▶ **EXERCISE INSTRUCTIONS**
Pick out each line of the records that includes the string "Sort", and copy it.

Collected data entries:

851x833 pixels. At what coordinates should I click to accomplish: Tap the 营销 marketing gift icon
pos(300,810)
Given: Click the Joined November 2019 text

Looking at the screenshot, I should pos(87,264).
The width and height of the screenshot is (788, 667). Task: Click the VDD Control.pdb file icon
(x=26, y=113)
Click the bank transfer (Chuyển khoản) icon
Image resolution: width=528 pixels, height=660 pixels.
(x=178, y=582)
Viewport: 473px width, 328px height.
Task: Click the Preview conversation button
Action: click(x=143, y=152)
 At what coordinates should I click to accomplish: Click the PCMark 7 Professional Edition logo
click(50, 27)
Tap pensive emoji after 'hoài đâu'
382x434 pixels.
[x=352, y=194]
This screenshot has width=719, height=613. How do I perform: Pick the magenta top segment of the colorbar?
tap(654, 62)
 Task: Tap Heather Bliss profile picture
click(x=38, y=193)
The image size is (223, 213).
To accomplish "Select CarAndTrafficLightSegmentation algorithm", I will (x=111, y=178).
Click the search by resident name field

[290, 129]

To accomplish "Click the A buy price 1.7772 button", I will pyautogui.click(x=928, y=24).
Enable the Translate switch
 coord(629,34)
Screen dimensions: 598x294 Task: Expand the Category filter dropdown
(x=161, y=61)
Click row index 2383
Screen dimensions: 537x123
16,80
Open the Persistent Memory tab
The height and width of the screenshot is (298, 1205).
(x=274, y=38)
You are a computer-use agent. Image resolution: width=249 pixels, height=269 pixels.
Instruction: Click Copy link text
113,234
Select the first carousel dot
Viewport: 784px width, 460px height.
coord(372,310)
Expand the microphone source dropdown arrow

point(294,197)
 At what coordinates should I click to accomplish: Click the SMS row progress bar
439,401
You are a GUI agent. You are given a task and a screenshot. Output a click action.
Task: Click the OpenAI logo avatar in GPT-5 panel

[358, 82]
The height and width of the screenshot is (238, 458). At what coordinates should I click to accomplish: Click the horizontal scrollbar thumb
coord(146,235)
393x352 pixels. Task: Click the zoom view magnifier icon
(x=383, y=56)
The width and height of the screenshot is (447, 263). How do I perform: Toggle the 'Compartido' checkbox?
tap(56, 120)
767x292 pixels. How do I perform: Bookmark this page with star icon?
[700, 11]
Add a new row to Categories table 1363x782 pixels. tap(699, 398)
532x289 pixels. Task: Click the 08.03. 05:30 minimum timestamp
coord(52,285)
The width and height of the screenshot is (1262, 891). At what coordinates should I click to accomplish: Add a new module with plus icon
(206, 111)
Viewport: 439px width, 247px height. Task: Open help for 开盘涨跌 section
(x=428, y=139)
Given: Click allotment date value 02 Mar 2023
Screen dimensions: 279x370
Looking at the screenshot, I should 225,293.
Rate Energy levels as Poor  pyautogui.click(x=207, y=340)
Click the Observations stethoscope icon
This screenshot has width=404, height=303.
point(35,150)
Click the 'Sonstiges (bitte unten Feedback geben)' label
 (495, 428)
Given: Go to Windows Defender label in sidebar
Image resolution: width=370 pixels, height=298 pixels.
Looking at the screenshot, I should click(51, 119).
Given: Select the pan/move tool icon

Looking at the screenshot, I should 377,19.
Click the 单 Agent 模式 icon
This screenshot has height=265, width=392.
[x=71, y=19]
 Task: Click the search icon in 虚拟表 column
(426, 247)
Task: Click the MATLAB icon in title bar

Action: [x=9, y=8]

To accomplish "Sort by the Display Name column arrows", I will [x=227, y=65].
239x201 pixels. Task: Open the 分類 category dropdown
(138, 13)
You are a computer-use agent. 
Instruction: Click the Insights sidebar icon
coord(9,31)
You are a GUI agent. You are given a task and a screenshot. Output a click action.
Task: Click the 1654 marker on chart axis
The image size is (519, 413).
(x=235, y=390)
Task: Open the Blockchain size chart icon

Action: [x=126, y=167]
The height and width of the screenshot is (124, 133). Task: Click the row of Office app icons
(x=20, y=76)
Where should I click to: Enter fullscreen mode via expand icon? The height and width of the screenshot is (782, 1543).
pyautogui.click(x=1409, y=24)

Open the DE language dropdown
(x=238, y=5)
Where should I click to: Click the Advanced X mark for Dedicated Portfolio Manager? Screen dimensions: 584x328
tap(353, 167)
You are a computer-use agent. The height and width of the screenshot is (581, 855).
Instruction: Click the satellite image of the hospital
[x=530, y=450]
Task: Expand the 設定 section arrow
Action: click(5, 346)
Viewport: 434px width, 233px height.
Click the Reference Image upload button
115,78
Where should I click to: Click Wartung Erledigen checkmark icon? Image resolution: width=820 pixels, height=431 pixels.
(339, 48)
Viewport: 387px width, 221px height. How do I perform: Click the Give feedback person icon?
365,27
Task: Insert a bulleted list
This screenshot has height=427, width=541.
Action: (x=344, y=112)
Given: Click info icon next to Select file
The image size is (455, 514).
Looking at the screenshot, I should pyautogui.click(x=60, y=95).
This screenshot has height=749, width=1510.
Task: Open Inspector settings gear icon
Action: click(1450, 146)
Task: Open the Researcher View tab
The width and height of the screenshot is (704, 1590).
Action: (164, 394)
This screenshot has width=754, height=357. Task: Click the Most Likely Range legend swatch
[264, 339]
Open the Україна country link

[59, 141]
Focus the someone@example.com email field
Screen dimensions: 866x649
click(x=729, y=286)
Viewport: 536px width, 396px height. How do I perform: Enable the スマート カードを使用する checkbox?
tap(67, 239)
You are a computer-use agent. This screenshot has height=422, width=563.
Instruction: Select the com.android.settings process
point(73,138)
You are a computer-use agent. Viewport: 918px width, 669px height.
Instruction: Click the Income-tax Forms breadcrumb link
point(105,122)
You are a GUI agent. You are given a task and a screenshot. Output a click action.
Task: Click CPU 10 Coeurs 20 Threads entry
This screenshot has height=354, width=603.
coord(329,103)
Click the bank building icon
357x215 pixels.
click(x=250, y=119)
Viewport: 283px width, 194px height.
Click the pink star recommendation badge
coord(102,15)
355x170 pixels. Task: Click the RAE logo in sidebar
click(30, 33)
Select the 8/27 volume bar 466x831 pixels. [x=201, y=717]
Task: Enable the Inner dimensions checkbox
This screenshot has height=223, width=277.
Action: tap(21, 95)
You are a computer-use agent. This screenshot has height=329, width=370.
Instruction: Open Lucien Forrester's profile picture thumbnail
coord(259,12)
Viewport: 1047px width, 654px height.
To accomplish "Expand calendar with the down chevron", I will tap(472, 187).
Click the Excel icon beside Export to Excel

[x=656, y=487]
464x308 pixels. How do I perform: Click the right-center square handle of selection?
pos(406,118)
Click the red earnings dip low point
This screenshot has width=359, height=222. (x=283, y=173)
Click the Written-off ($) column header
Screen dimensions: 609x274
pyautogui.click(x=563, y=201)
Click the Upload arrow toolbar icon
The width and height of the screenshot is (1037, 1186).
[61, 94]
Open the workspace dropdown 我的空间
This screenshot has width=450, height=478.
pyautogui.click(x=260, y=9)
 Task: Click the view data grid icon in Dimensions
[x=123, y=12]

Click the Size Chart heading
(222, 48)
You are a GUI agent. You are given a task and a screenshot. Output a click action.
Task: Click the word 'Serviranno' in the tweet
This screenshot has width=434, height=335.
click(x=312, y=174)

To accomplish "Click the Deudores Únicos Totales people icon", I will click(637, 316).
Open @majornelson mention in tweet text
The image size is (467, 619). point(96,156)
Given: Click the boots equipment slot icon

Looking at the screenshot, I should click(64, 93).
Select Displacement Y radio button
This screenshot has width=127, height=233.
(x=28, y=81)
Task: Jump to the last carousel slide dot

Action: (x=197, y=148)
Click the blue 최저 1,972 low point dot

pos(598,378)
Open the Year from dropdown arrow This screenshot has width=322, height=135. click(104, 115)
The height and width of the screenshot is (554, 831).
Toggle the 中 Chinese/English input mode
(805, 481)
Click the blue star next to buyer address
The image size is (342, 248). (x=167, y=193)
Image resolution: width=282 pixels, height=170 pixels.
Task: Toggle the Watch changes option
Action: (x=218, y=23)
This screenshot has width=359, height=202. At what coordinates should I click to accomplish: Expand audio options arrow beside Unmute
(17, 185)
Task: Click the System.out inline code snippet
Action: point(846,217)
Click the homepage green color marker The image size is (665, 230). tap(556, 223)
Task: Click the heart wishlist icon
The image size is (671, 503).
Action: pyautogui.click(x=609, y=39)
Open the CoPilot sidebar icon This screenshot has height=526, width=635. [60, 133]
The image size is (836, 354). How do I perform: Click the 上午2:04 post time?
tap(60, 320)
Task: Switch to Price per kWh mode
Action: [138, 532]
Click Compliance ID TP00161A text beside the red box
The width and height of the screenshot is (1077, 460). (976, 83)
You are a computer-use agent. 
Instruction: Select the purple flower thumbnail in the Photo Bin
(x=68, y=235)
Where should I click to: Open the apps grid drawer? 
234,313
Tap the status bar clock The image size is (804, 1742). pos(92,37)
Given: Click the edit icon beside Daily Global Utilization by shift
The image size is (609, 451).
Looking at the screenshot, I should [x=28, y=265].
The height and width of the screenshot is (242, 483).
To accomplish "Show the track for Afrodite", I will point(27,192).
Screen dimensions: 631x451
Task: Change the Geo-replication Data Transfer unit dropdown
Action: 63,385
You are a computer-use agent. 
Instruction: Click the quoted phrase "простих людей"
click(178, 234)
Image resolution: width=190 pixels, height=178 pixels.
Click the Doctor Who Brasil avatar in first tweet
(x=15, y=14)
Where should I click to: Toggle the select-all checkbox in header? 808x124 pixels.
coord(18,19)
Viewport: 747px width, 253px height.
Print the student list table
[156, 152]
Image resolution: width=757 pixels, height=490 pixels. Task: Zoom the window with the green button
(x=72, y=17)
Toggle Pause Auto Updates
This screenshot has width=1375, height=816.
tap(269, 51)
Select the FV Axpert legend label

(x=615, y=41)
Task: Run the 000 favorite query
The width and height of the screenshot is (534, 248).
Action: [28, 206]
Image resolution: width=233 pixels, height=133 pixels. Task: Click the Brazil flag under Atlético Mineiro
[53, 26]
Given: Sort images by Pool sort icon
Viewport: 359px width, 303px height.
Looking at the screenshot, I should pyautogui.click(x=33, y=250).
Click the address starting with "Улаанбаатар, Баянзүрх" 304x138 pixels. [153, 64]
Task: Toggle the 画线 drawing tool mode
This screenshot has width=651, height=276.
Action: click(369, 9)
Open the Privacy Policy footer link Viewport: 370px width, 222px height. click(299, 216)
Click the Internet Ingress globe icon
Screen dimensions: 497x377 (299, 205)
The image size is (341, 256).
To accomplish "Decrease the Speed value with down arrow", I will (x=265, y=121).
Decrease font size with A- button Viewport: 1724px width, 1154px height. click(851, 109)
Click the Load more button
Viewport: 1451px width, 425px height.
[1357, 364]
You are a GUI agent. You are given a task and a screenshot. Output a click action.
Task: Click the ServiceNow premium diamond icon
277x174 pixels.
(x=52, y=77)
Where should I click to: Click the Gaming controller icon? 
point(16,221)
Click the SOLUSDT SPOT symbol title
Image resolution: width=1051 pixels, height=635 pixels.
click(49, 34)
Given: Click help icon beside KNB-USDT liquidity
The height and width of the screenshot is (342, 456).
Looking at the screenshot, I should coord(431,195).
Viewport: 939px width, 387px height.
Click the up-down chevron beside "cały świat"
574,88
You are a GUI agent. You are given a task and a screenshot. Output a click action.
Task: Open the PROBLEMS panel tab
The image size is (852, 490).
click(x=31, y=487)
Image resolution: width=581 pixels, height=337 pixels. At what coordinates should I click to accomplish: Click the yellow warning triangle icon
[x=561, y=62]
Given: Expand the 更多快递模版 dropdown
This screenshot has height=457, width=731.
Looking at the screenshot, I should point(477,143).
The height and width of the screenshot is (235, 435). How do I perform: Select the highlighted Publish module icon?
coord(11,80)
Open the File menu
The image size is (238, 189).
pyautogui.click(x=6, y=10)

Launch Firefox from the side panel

▶ **OUTPUT OF THE EXERCISE**
To accomplish "Sort by the Display Name column arrows", I will [x=227, y=65].
Given: Sort images by Pool sort icon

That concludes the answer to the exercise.